In exchange for Assadi, Belgium secured the release of Olivier Vandecasteele, a humanitarian aid worker who was tragically taken hostage by Iran in February 2022. While his return is undoubtedly a cause for celebration, it comes at great unknown costs. Because such concessions signal to rogue nations like Iran, Russia, and North Korea that they can manipulate the safety of innocent civilians to achieve their political objectives, the likelihood of attacks has risen exponentially.
Sweden and other members of the European Union who have citizens held hostage by the Iranian regime must show greater wisdom and responsibility than Belgium by ending their policy of timidity and exacting a price from Iran for its regular practice of taking hostages to deter the barbaric practice. Iranian leaders must feel whiplash in the wake of this reprehensible bargain, so they do not internalize the lesson that the price for terrorism in Europe is zero.

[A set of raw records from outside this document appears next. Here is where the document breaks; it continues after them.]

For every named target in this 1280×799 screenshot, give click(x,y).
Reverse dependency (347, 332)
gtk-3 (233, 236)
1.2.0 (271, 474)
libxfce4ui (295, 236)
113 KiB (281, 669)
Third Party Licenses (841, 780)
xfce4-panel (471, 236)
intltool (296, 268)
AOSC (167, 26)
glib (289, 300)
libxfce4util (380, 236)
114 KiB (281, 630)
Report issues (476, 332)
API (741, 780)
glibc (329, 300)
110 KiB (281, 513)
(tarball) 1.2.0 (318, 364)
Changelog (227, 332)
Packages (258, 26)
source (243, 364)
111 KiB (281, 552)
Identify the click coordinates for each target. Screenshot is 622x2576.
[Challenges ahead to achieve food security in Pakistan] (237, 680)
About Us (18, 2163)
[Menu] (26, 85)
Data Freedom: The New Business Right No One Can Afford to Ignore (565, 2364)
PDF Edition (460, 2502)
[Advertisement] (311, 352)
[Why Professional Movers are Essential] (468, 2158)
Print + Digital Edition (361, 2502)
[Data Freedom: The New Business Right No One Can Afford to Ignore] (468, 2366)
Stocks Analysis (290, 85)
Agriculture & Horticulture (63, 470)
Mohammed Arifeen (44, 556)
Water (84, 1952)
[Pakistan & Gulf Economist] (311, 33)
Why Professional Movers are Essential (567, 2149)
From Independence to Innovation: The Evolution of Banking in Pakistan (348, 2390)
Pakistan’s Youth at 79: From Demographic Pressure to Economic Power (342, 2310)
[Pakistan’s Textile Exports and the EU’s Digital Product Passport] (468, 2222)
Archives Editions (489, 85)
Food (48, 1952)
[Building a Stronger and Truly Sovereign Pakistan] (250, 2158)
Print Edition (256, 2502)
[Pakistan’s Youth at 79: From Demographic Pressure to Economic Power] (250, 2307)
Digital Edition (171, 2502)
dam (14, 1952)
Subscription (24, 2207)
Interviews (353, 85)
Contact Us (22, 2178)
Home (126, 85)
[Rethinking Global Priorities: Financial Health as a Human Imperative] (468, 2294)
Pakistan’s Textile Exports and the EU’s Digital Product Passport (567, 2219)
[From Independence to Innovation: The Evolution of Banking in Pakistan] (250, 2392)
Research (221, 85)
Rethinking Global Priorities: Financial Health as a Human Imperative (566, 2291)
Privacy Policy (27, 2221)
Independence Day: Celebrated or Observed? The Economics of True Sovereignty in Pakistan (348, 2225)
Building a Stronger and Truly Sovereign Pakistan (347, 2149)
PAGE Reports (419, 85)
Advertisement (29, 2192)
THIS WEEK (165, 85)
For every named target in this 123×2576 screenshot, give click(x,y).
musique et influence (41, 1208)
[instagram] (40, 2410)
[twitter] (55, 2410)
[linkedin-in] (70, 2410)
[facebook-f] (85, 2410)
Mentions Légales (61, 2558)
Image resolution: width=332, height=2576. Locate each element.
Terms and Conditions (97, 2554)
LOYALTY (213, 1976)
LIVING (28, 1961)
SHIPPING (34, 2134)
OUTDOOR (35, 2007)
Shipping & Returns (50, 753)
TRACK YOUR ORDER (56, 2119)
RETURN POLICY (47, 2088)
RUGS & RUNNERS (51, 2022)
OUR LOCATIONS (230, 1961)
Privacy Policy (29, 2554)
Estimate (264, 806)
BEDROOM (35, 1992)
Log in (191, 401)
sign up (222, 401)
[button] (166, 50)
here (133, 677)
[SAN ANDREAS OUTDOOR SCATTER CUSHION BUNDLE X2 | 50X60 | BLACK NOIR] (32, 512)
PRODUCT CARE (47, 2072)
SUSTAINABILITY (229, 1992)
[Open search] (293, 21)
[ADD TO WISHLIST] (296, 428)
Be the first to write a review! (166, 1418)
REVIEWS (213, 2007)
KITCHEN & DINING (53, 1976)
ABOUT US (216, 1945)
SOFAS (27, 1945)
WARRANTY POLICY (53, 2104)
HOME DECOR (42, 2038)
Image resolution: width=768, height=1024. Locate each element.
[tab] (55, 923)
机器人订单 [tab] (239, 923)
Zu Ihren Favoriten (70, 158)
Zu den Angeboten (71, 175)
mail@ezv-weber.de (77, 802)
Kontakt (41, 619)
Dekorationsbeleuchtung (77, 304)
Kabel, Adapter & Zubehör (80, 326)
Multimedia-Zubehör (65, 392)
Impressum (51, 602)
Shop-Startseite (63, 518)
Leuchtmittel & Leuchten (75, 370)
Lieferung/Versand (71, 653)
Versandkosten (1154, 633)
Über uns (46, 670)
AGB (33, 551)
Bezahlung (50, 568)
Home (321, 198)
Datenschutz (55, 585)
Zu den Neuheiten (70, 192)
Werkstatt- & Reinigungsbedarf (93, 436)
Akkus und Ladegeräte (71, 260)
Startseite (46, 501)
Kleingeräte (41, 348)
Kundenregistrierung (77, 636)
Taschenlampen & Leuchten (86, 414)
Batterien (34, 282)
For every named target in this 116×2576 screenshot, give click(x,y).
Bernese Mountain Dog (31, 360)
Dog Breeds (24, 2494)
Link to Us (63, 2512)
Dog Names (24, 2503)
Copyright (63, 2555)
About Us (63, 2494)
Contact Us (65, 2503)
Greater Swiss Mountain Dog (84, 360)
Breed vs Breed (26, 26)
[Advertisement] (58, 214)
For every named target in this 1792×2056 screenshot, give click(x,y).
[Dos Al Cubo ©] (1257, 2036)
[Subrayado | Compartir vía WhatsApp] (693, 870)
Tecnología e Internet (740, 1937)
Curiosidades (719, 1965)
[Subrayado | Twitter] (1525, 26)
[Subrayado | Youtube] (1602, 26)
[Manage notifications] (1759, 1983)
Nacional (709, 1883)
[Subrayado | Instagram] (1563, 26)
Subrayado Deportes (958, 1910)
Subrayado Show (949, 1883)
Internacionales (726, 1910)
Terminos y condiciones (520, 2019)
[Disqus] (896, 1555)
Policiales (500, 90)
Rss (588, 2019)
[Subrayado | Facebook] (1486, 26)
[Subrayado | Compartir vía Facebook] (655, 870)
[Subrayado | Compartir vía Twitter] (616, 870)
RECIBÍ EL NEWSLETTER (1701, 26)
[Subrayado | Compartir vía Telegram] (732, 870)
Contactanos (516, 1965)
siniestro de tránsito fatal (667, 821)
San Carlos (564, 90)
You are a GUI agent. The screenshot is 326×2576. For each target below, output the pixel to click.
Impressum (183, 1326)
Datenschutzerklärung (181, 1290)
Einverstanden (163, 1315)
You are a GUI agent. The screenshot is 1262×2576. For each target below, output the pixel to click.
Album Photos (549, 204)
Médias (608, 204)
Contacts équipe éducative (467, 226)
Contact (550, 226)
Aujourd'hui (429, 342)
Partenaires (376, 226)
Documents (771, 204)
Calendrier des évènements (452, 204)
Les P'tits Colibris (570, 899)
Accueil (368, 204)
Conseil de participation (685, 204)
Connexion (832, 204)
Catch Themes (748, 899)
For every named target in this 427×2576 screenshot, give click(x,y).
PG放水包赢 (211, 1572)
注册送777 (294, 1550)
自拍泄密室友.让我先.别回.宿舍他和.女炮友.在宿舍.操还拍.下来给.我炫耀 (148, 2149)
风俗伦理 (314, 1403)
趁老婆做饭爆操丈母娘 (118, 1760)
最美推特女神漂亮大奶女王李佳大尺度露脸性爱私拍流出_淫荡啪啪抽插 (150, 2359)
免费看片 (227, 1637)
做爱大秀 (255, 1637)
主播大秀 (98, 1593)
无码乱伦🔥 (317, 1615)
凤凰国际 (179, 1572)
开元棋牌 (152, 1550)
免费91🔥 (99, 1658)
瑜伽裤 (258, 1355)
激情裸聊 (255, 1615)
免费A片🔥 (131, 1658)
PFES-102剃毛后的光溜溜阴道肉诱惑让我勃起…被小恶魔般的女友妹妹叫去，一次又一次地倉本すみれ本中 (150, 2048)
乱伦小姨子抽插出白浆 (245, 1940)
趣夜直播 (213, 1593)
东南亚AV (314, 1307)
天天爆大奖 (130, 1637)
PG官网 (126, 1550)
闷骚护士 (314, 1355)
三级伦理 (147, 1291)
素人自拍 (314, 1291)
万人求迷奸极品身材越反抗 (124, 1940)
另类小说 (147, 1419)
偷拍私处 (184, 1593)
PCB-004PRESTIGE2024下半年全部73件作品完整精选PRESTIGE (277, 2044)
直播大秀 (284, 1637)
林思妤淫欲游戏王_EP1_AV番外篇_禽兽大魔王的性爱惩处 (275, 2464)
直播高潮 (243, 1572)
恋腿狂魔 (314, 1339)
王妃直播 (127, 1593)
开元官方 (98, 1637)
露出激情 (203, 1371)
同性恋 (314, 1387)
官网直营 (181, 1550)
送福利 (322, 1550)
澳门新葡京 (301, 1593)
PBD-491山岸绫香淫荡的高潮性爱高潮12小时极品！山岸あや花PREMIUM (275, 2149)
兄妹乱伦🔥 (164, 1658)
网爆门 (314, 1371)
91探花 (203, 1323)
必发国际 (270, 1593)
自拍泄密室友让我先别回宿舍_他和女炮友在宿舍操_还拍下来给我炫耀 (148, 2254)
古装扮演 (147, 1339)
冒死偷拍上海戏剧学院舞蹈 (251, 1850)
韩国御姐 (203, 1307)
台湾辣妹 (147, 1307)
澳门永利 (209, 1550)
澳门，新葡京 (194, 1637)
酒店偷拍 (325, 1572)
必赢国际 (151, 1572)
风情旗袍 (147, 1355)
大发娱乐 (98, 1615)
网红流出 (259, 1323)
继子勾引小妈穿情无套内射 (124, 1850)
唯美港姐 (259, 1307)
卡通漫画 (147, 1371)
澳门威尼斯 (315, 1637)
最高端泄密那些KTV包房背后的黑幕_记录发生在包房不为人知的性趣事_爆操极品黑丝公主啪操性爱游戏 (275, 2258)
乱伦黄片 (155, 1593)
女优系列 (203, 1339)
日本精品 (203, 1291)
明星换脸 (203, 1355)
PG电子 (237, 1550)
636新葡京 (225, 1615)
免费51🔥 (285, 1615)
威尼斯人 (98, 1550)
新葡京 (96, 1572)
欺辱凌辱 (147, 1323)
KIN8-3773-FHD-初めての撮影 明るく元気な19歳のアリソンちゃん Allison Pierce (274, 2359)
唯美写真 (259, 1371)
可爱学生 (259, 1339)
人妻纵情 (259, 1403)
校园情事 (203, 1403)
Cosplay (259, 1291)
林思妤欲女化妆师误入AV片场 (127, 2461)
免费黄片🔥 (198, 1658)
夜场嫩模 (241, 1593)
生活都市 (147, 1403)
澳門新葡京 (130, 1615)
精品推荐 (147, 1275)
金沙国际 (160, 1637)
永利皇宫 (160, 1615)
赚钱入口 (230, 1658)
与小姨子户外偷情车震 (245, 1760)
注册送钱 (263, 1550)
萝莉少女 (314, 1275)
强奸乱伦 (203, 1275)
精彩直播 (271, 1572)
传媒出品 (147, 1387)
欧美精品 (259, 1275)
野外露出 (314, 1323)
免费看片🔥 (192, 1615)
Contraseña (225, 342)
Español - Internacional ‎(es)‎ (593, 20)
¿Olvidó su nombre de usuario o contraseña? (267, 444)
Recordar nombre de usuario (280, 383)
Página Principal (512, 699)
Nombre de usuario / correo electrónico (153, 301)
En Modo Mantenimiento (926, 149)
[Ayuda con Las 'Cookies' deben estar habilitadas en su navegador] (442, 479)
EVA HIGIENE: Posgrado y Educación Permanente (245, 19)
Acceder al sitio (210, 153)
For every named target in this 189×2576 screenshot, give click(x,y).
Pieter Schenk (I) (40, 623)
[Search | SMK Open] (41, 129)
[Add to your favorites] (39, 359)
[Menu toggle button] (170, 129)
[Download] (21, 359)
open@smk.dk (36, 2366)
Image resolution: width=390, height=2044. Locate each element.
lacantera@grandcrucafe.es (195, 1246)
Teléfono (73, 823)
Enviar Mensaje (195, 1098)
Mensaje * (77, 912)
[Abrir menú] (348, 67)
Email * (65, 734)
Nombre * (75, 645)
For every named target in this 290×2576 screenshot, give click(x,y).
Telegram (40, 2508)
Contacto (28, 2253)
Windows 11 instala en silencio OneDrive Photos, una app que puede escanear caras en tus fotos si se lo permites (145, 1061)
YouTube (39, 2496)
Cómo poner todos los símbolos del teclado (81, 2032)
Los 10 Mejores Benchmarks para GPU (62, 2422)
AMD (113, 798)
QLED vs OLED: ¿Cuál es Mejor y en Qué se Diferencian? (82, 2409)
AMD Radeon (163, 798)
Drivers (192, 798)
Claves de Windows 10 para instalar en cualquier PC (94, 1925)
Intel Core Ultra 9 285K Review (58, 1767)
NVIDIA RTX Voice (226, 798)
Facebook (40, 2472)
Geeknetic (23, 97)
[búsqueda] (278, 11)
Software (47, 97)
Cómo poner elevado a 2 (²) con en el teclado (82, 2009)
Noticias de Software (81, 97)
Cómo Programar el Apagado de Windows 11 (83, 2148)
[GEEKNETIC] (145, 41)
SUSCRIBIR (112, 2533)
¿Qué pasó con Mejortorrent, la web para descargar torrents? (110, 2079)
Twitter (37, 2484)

Doing so is not only a moral imperative but strategic. Iran has a track record of taking Western citizens hostage and employing them as bargaining chips to secure the release of frozen funds or incarcerated Iranian citizens in other countries. By rewarding Iran’s hostage-taking tactics, we inadvertently fuel a vicious cycle that encourages further abductions and terrorist activities and jeopardizes the lives of the Iranian diaspora, Europeans, and Americans by incentivizing Tehran’s criminality.
Instead, Europe and the United States should adopt a united front, firmly condemning these actions, applying economic and diplomatic pressure to hold Iran accountable for its actions, and supporting the Iranian people working to dismantle the infrastructure that supports Iran’s criminality.
The European Union can compensate by adding the IRGC to its terrorism list, just like it added a component of MOIS to its terrorism list after the 2018 plot which Assadi spearheaded. It can also work multilaterally with the United States to ensure that once any Western hostage is detained by the Islamic Republic, it will trigger automatic costs and consequences across the democracies of the world. That includes diplomatic isolation. Diplomats of the Iranian regime should not be afforded a red carpet in European capitals while European nationals rot in the Islamic Republic’s prisons and its proxies conspire on new attacks in major cities across the bloc.
It is time for us to take a principled stance, refusing to compromise on our values and the safety of our citizens. We cannot allow Belgium’s decision to become the new normal in international relations. Our response must be resolute and unwavering, ensuring that terrorism and hostage-taking never become permissible means of achieving political ends.